Lulutai Airlines fleet
| Aircraft | In service | Orders | Passengers | Notes |
|---|---|---|---|---|
| Harbin Y-12 | 1 | — | Max 17 |  |
| Saab 340B(Plus) | 1 | — | Max 34 |  |
| Total | 2 | — |  |  |

Tongan Government-owned Lulutai Airlines provides much-needed connectivity
between the Tongan islands. The airline has a fleet of just two planes, a Saab 340 (A3-PUA) and a 12 seater Harbin Y-12 that formerly flew for now-defunct Real Tonga.

==Destinations==
Lulutai Airlines connects Tonga's primary airport at Tongatapu (near the capital Nukuʻalofa) with ʻEua, Vava'u, Ha'apai, Niuafo'ou, and Niuatoputapu.
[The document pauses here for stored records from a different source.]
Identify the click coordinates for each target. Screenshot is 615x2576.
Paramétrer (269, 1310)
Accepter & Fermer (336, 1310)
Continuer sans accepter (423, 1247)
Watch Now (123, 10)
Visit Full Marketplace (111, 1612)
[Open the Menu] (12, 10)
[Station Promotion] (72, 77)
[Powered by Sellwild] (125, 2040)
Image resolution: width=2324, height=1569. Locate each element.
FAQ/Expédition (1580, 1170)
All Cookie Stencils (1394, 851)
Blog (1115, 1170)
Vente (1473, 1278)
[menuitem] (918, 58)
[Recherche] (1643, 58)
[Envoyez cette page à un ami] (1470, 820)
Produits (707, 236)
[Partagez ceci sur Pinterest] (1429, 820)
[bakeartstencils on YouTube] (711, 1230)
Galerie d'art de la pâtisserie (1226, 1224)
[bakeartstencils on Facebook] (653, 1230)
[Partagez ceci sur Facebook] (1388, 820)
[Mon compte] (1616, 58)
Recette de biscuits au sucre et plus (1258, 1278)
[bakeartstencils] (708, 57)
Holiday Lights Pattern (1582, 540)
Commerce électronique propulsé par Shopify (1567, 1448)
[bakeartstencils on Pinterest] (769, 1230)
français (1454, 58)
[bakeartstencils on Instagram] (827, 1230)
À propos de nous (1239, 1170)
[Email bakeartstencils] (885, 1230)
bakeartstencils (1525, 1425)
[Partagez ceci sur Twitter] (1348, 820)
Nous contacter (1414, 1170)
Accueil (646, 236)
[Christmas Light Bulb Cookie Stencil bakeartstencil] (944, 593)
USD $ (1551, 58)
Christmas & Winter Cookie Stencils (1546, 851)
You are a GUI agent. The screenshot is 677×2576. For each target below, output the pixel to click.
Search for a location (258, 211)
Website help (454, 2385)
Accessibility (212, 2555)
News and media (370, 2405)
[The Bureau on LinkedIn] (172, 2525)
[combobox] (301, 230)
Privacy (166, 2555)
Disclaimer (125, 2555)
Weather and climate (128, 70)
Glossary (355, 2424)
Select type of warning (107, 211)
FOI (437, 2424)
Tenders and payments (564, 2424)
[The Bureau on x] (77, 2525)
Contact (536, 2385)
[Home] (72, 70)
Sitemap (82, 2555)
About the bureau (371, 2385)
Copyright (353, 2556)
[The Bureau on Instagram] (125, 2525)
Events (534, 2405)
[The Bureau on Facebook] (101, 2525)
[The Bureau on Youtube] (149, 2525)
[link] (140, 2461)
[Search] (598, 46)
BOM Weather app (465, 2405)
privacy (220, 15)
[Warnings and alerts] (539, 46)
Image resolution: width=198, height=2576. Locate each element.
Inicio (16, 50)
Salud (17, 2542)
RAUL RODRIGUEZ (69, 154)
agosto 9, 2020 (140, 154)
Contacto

According to the airline's website, it is planning to offer international service to Fiji, Niue, and New Zealand in the future, however it provided no expected launch dates.

==Incidents and accidents==
On 17 January 2023, Lulutai Airlines sent out an urgent public notice: "We regret to inform the public that our Saab aircraft must undertake urgent maintenance work, and will therefore be unable to conduct flights beginning Tuesday 17 January, 2023." "Although our other aircraft, the Y12 is still flying, we kindly ask for your understanding and cooperation as we prioritise passengers travelling for medical reasons, and passengers travelling to connect to international flights." Once again, we apologise for the inconvenience caused, but safety of air travel is our most important consideration." Fiji Airways announced that it would support operations from February through June while the airline's Saab aircraft is undergoing urgent repairs that may take up to four months to complete. Passengers, islanders, and tourism companies expressed their frustration receiving refunds and disappointment with the news. The island of Vava'u has experienced devastating economic impacts to its tourism industry resulting from the suspension of services. In February 2023, the Australian government announced that it would help develop a business plan to aid Lulutai Airlines and help it serve the island of Vava'u while the repairs were being completed.

In December 2023 a Lulutai Saab 340 hit a cement block while taxiing at Fuaʻamotu International Airport. No passengers were harmed.